Bug 58750

Summary: [WIN] Share openTemporaryFile with WinCE
Product: WebKit Reporter: Patrick R. Gansterer <paroga>
Component: New BugsAssignee: Patrick R. Gansterer <paroga>
Status: RESOLVED FIXED    
Severity: Normal CC: abarth, aroben, eric, sfalken, webkit.review.bot
Priority: P2    
Version: 528+ (Nightly build)   
Hardware: Other   
OS: OS X 10.5   
Attachments:
Description Flags
Patch
aroben: review-
Patch none

Description Patrick R. Gansterer 2011-04-17 13:50:32 PDT
[WIN] Use GetTempFileNameW in openTemporaryFile
Comment 1 Patrick R. Gansterer 2011-04-17 13:54:38 PDT
Created attachment 89961 [details]
Patch
Comment 2 Steve Falkenburg 2011-04-17 15:05:24 PDT
Comment on attachment 89961 [details]
Patch

I believe we intentionally switched away from using GetTempFileName for additional hardening in http://trac.webkit.org/changeset/34746 so I'm not sure we want to do this.
Comment 3 Patrick R. Gansterer 2011-04-17 15:44:13 PDT
(In reply to comment #2)
> (From update of attachment 89961 [details])
> I believe we intentionally switched away from using GetTempFileName for additional hardening in http://trac.webkit.org/changeset/34746 so I'm not sure we want to do this.
Before this revision there was _no_ crypto random involved. I still use the crypto api in this patch. Is there such a huge difference between 3 and 8 random characters?
Comment 4 Eric Seidel (no email) 2011-04-18 09:41:45 PDT
I'm not sure I understand the use of 3 bits of random here.
Comment 5 Steve Falkenburg 2011-04-18 09:46:07 PDT
Adding additional randomness instead of using a fixed prefix is preferable when using GetTempFileName, since otherwise it is possible to guess/iterate all combinations of the paths to temporary files.

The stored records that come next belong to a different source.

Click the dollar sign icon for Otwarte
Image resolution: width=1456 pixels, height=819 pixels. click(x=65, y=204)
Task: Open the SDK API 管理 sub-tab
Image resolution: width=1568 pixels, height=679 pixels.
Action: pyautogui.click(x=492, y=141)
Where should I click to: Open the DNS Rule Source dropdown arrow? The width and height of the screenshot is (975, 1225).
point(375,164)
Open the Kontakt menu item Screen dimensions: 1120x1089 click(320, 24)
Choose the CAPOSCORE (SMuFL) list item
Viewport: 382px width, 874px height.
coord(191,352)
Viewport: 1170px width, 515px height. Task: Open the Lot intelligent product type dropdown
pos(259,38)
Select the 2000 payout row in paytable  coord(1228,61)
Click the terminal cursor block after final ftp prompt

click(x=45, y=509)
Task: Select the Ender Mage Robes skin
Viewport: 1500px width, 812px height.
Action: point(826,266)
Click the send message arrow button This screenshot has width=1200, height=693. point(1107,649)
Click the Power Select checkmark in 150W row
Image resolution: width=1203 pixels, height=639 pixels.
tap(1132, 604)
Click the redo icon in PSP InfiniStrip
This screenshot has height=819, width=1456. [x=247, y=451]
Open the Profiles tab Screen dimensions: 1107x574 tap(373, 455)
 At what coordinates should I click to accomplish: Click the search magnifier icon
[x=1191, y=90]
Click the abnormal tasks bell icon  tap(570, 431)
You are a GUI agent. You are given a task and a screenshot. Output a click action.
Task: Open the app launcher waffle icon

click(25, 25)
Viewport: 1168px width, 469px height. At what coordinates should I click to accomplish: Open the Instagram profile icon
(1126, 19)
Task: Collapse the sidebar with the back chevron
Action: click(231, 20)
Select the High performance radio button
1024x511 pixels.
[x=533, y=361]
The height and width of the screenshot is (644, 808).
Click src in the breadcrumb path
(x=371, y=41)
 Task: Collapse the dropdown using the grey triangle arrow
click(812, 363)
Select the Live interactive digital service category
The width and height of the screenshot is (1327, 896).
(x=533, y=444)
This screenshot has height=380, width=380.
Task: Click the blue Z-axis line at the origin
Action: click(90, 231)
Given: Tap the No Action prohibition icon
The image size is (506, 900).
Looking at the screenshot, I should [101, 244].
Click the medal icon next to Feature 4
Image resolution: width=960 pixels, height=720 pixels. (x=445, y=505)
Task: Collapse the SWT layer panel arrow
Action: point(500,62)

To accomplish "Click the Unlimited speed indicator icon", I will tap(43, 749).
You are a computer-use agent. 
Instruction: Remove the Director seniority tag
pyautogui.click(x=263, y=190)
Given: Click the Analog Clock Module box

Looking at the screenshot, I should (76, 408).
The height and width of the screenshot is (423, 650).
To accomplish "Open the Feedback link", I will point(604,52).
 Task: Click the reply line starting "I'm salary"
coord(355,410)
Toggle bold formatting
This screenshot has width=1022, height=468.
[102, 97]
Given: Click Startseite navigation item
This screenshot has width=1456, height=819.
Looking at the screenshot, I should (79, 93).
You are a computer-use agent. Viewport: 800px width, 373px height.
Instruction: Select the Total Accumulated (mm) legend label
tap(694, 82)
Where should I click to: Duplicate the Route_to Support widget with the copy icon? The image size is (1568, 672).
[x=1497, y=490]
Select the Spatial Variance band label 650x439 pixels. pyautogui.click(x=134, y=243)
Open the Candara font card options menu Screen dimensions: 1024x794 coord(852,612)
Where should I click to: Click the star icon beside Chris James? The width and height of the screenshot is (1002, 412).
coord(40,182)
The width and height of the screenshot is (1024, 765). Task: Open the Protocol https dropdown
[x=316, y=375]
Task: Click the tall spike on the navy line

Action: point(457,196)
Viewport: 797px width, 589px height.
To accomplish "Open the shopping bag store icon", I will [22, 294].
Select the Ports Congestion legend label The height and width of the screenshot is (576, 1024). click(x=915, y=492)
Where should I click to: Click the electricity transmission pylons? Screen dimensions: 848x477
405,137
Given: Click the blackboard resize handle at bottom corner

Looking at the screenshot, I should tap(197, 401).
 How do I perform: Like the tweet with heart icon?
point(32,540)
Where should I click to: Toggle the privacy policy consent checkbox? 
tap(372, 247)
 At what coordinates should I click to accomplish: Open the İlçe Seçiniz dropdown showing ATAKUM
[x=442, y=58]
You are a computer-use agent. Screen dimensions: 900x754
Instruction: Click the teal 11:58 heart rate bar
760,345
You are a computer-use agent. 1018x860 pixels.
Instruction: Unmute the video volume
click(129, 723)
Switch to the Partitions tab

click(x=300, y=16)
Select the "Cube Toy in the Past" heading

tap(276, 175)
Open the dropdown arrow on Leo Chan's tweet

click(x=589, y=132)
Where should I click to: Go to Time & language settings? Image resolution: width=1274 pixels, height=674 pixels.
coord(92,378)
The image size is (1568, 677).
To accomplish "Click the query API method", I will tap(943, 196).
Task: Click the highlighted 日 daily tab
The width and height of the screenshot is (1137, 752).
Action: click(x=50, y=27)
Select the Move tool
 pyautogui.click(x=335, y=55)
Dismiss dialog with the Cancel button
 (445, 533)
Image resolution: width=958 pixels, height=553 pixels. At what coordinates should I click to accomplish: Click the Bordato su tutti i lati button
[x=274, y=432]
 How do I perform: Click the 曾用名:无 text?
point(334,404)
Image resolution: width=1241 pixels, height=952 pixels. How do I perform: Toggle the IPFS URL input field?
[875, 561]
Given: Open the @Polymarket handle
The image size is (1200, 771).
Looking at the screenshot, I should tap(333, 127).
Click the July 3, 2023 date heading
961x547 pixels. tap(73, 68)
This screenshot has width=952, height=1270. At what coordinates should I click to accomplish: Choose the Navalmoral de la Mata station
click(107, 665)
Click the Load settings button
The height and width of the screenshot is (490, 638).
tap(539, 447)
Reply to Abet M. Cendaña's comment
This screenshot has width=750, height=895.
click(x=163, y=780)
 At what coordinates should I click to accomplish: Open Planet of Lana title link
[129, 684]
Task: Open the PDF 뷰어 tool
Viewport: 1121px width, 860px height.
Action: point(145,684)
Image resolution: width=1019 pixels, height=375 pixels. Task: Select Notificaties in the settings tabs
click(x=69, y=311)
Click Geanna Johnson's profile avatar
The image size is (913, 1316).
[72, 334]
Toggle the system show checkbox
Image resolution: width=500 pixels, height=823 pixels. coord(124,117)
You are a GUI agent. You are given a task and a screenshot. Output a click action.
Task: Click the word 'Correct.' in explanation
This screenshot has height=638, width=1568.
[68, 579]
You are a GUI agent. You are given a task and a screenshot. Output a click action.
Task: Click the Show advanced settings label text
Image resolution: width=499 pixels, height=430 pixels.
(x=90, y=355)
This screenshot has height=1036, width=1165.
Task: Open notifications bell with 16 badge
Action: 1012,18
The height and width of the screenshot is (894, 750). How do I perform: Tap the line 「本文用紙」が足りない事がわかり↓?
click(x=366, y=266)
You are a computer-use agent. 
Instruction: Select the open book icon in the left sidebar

https://buildsecurityin.us-cert.gov/bsi/articles/knowledge/coding/757-BSI.html

I'm not sure why we need to be calling GetTempFileName here though. Can we just stick with the previous larger number of random characters and change the function to generate those values assuming that CryptoAPI Win32 function isn't available on CE?
Comment 6 Patrick R. Gansterer 2011-04-18 15:03:19 PDT
(In reply to comment #5)
> Adding additional randomness instead of using a fixed prefix is preferable when using GetTempFileName, since otherwise it is possible to guess/iterate all combinations of the paths to temporary files.
> 
> https://buildsecurityin.us-cert.gov/bsi/articles/knowledge/coding/757-BSI.html
> 
> I'm not sure why we need to be calling GetTempFileName here though. Can we just stick with the previous larger number of random characters and change the function to generate those values assuming that CryptoAPI Win32 function isn't available on CE?
The problem isn't the CryptoAPI. PathCombine isn't available on WinCE.
Comment 7 Adam Roben (:aroben) 2011-04-26 16:14:18 PDT
Comment on attachment 89961 [details]
Patch

It doesn't seem good to reduce the randomness just to work around not having PathCombine. Can't we just use pathByAppendingComponent from FileSystem.h instead?
Comment 8 Patrick R. Gansterer 2012-02-20 04:28:21 PST
Created attachment 127806 [details]
Patch
Comment 9 WebKit Review Bot 2012-02-20 08:40:12 PST
Comment on attachment 127806 [details]
Patch

Clearing flags on attachment: 127806

Committed r108243: <http://trac.webkit.org/changeset/108243>
Comment 10 WebKit Review Bot 2012-02-20 08:40:18 PST
All reviewed patches have been landed.  Closing bug.